The post mortem on Saturday's game didn't exactly help the positivity levels ahead of the latest instalment of our Nations League adventure, the general consensus being that it wasn't Cyrus Christie who deserved the Man of the Match award, it was the Virgin Media person tasked with extracting enough highlights from the encounter to fill that evening's show.
Then Denmark's Thomas Delaney was rude enough to describe our football as "primitive", having previously suggested that trying to fancy-dan your way through our back nine was akin to attempting to open a can of beans with your hands. And then Mick McCarthy added insult to injury by suggesting on Virgin that our style of play is not sexy, when surely sexiness is in the eye of the beholder?
It was all very gloomy then, not an uplifting word to be heard, but at least we’re not alone in having a disappointing Nations League time of it, think of poor old Spain not only losing at home to England on Monday night but then being asked by crooning visiting fans, “Are you Scotland in disguise?” There’s always someone worse off.
So, how did this one start out?
Well, after 20 minutes our Welsh visitors were singing “you’re just a shit Northern Ireland”.
Not the best, then.
And the team news had been relatively encouraging too, Gareth Bale, Aaron Ramsey and Ethan Ampadu all kind enough to sit this one out, Ryan Giggs fielding a side that makes the Welsh Under-21s look like veterans.
Two changes for Ireland: Callum Robinson and Aiden O'Brien in for Callum O'Dowda and Shane Long, Scott Minto, our Sky host, wondering what formation would be used – would it be, say, 3-5-2, would Martin O'Neill revert to a more traditional 4-4-2, or, like on Saturday, would it be 7-2-1?
Phil Babb had no clue, having long since given up on guessing how many players would be slotted in to positions with which they are not familiar, so he just opted to wait for kick-off to see where everyone was standing.
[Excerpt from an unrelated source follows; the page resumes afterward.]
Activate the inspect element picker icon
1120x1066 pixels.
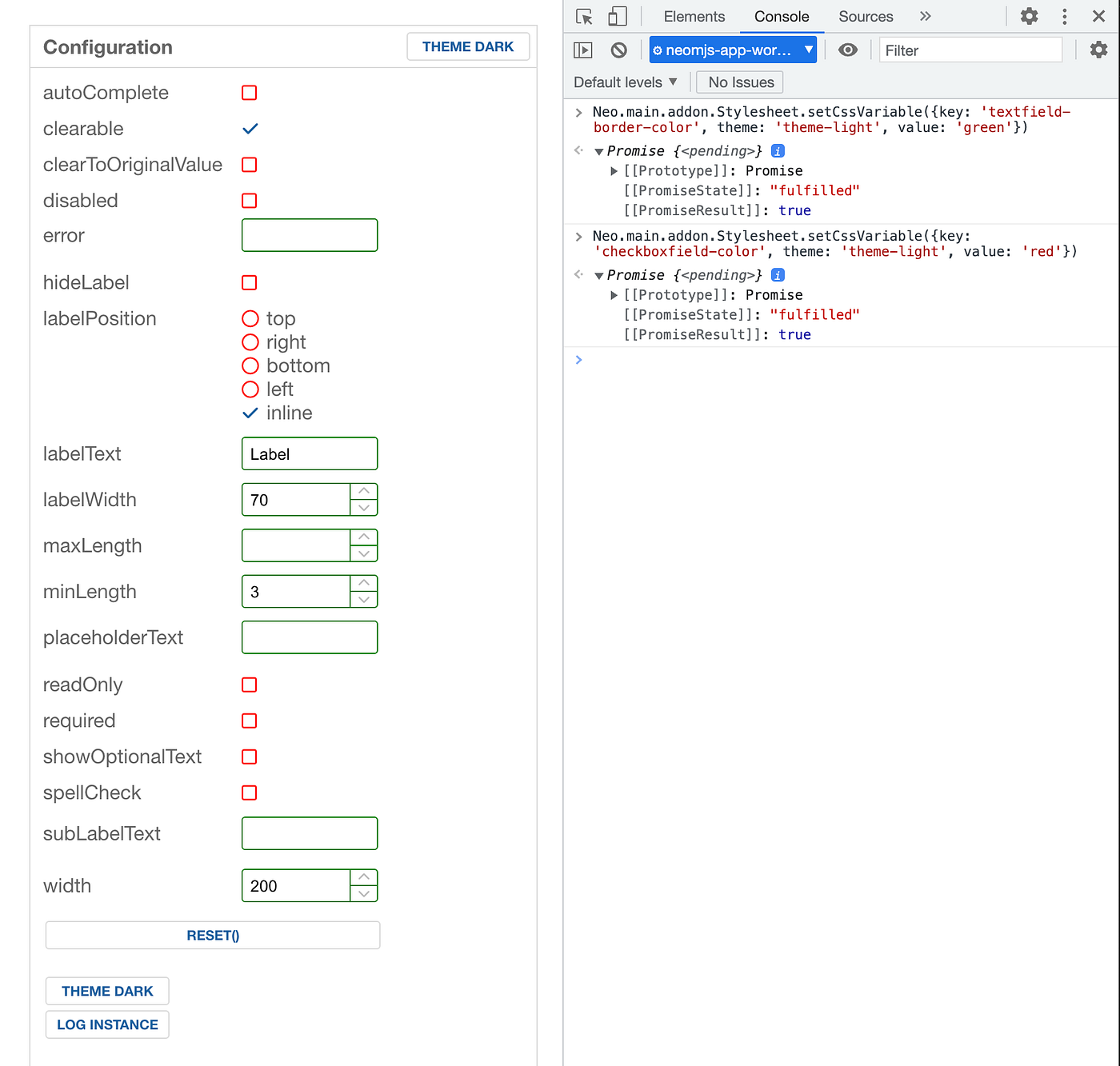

Wise.
Phil, who might now be negotiating a pay rise with Sky having turned up for both Saturday and Tuesday's games, was joined by James Collins who was a bit fretful about Wales' hopes in light of the absence of their mega stars, but then Scott had some good news for him – Martin had expressed some concern about the pitch at the Aviva being "very big". James grinned, reckoning the Irish gaffer might be getting his excuses in early, so that gave him hope for the Welsh babies.
Phil found Martin’s comment “strange”. To his knowledge, the size of the pitch hadn’t changed since the stadium was built, so was Martin just noticing that it was very big? “And it’s got white lines, it’s got grass on it, it’s got goals at either end, the game ain’t gonna change, is it,” he asked.
Any way, Scott, who conceded Saturday’s game “wasn’t a classic”, an observation that was not incorrect, told us that “both teams have one eye on promotion, but also one eye on relegation”, leaving them cross-eyed, so there was tons to play for. Was Phil tingling? “We’ve only had eight shots on goal in three hours of football.” Not really.
A sparse-ish crowd, even Michael D hadn’t turned up. Anthems. And off we went. And Christie, a defender who plays in midfield who has been our most threatening forward of late, almost scored. And Callum Robinson looked a bit neat. Apart from that.
“Was that much better?” Scott asked Phil at the break, pausing, then adding “in the first 10 or 15 minutes?” “Absolutely,” said Phil, who was just relieved to see a shot on goal. At times like this the only way is up.
Second half. Harry Arter needlessly fouled a Welsh lad just outside the box and you worried for his recently repaired relationship with Roy. The upshot? As Keith Andrews put it: "Wot. A. Free. Kick. From. Harry. Wilson."
If we thought it was gloomy doomy after Saturday, come full-time Phil and Keith had the expressions of lads sitting under a sky that had just fallen in. “It’s a sad state of affairs,” said Keith, “I don’t know what we’re doing.” Phil? “It all looks, dunno, willy nilly.”
Scott, by the way, had told us that Aaron Ramsey had tweeted that his wife Colleen had given birth to twins.
There wasn’t, you’d have to guess, a single viewer who wasn’t thinking, ‘she didn’t endure even half the feckin’ pain we just did watching those 90 minutes’.